These Are Jalopnik's Ideal Winter Vehicles

These Are Jalopnik's Ideal Winter Vehicles

Photo: Steve DaSilva

This slideshow’s subheading poses a question: Front-wheel-drive or all-wheel-drive? Well, reader, I’m here to tell you that both are wrong. Rear-wheel-drive is the superior layout for winter driving, and I can prove it with experience.

The silver FR-S you see here was my own car, the one that carried me through the lake-effect snow of multiple Western New York winters. It was my grocery getter, my furniture hauler — hell, I moved in it. With a good set of snow tires on the factory wheels, I never found myself wanting more — or different — driven wheels. So why not?

Well, for starters, the Toyobaru twins have as many driven wheels as your average AWD vehicle.

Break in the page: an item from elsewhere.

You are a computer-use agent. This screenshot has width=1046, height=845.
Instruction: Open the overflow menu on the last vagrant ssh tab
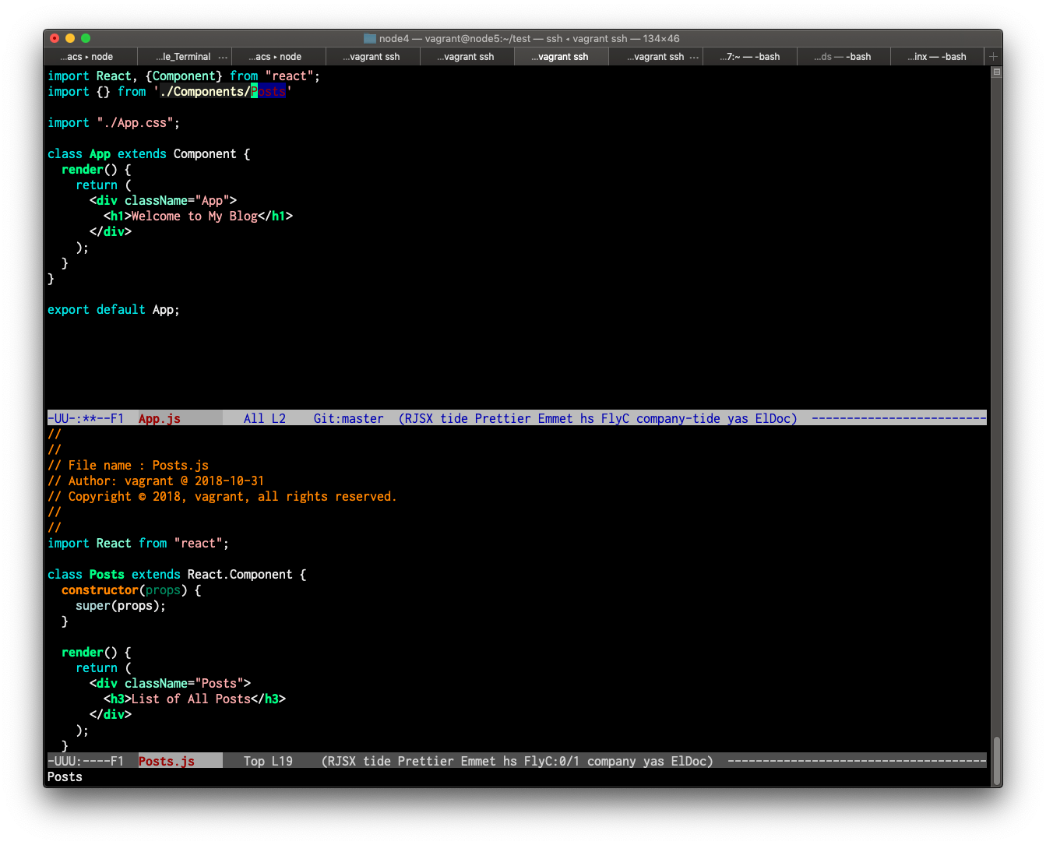pyautogui.click(x=694, y=56)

This sounds absurd, I know, but it’s true. Take, for instance, the BRZ’s bigger Subaru siblings. Despite the full-time-AWD layout, those vehicles use open differentials in the front and the rear. In a low-traction scenario — say, an icy road — all your power will go to the front and rear wheels with the least grip. The Toyobarus use a limited-slip rear differential, meaning they send power to both rear wheels all the time. That’s two driven wheels against two.

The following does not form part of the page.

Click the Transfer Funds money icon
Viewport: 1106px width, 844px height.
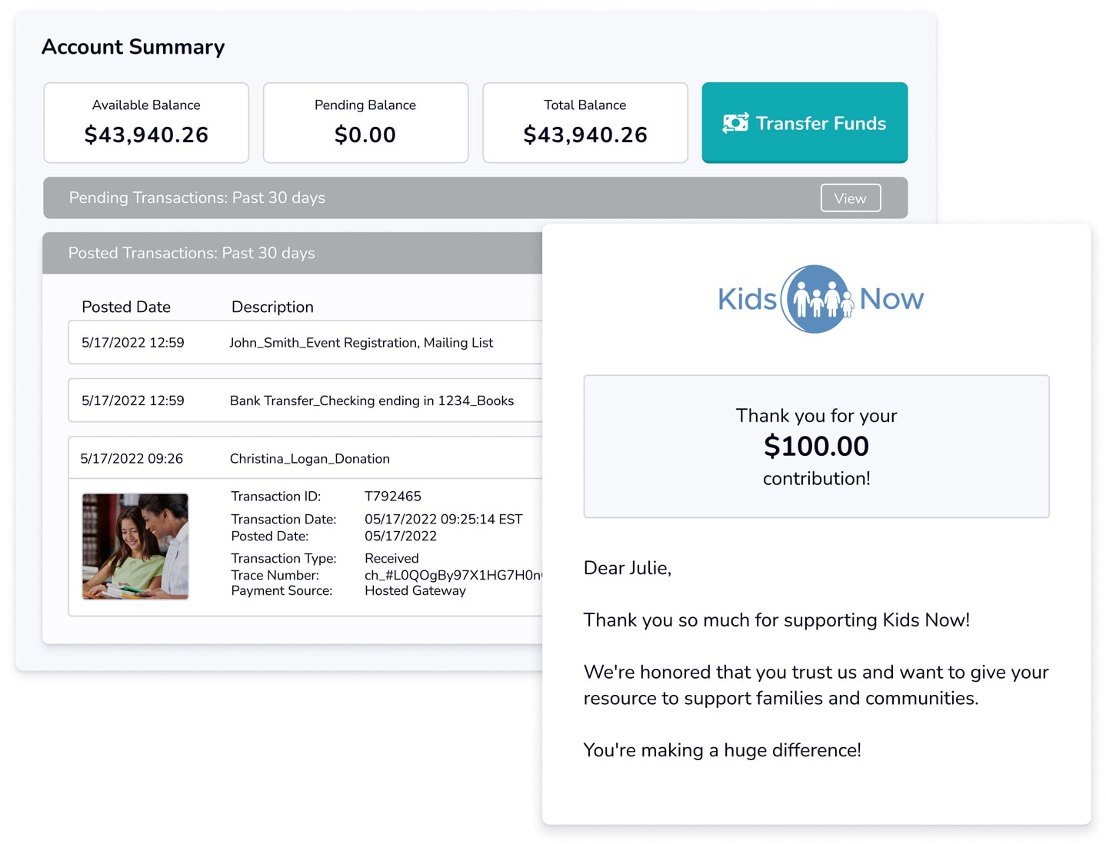(735, 123)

Now, before you say it, I’ll admit that plenty of front-wheel-drive cars have limited-slip differentials. The Civic Si, Type R, and Acura Integra all drive two wheels at all times. But asking your wheels to use their limited traction for both acceleration and steering — not to mention the majority of your braking — is a recipe for slippage. Send your power to the rear, and let your front wheels handle the steering.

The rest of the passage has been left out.